We were shown letters written by Robert Morris and Aaron Burr to Charles Williamson. Of particular note is the William Frey scrapbook collection. Over a 21-year period from July 1873, until his passing in 1894, Mr. Frey faithfully pasted newspaper clippings of interest into some 109 books, all neatly bound in maroon volumes trimmed with gold. Richard Sherer, Steuben County Historian, pointed out the Pulteney maps and other items in the county's collections.
Next we began a tour of the museum's basement exhibits. Among the area's early artifacts were wonderful albums bearing photos of young children living in the Davenport Home for Orphan Girls. Established in 1864 for Civil War orphans, the orphanage served a wide region around Bath until closing in 1957. Perhaps the most unique artifact we encountered was an original steering sweep from a river ark. The remarkable link to the area's past had been converted into an ironing board.
The second floor held a weighty archive collection of Bath newspapers beginning in 1831 and continuing into the year 2000. Nearby, the Military Room could be termed, according to its guide, a "nirvana for Civil War buffs." In 128 volumes, published over a twenty-year period, were the "Official Records of the Union and Confederate Armies." The books contain every dispatch sent by both sides, and regimental histories.
Filled with history, but empty of stomach, Society members enjoyed lunch at the Tally Ho Restaurant in nearby Kanona.
The historical museum at Bath's V. A. Medical Center was next on the agenda. Norma Haskins, now retired chief librarian for the VA Center, provided a detailed tour of the small two-story facility. Within its walls are sentimental mementos provided by veterans who spent years at the hospital.
The unit was established in 1872. Its local site was selected due to the generosity of the citizens of Bath who raised $23,000 for building a New York State Soldiers and Sailors Home. The 128-year-old facility is a combination of more than three dozen original and newer buildings. Today, under the Department of Veterans Affairs, medical treatment but not permanent residency is provided for veterans.

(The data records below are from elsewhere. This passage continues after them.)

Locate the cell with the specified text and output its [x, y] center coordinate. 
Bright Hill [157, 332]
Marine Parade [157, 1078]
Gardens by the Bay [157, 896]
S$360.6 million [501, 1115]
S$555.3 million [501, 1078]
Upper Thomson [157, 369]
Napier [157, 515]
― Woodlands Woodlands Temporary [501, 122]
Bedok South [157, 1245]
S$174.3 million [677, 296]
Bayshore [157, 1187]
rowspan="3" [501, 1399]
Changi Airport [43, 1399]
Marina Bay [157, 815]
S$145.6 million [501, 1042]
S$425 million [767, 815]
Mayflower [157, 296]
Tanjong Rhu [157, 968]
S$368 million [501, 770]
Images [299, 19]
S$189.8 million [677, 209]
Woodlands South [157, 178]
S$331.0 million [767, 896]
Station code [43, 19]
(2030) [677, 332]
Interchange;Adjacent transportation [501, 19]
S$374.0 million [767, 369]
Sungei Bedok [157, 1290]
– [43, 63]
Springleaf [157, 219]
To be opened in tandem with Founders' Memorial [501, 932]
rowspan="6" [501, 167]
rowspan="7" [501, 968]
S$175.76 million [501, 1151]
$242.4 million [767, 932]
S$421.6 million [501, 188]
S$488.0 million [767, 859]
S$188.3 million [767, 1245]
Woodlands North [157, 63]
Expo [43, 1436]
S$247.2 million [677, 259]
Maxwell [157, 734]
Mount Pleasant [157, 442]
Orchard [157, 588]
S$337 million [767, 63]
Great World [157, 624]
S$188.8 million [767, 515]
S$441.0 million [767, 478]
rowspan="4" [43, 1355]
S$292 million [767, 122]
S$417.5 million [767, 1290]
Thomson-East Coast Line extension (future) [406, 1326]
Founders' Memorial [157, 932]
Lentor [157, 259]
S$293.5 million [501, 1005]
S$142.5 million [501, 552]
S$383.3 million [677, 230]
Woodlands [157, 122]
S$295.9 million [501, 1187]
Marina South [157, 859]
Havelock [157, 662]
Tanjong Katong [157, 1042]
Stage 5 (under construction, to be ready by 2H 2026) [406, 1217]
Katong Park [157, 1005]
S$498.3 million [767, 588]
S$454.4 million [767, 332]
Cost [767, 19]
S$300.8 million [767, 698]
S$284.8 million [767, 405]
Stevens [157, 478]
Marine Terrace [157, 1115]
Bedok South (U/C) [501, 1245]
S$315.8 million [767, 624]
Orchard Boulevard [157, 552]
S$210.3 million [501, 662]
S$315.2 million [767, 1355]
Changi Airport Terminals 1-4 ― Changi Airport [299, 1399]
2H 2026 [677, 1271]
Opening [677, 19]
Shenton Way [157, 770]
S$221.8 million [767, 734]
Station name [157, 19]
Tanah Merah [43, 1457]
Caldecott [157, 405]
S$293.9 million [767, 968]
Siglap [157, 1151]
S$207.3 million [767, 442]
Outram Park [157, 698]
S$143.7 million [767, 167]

Building #42 houses mementos ranging from medical instruments, books, and medications associated with the home from 1877 through 1930. Noteworthy among the mementos was an American flag sewed together in April 1809. Its tattered remains were held in place with a fine netting and the whole protected with a pane of glass bound with a thick copper frame. Among the other objects displayed on the first floor was a lithograph of the original facility.
The second floor was crammed with sailors', soldiers' and nurses' uniforms associated with every American war from the Revolution to Desert Storm. Military helmets held names and autographs of the servicemen who once wore them. Models of ships and planes constructed by resident veterans once a part of the Center were displayed. The effect of the displays could only lead one to ponder the sacrifices so many young men made for their country.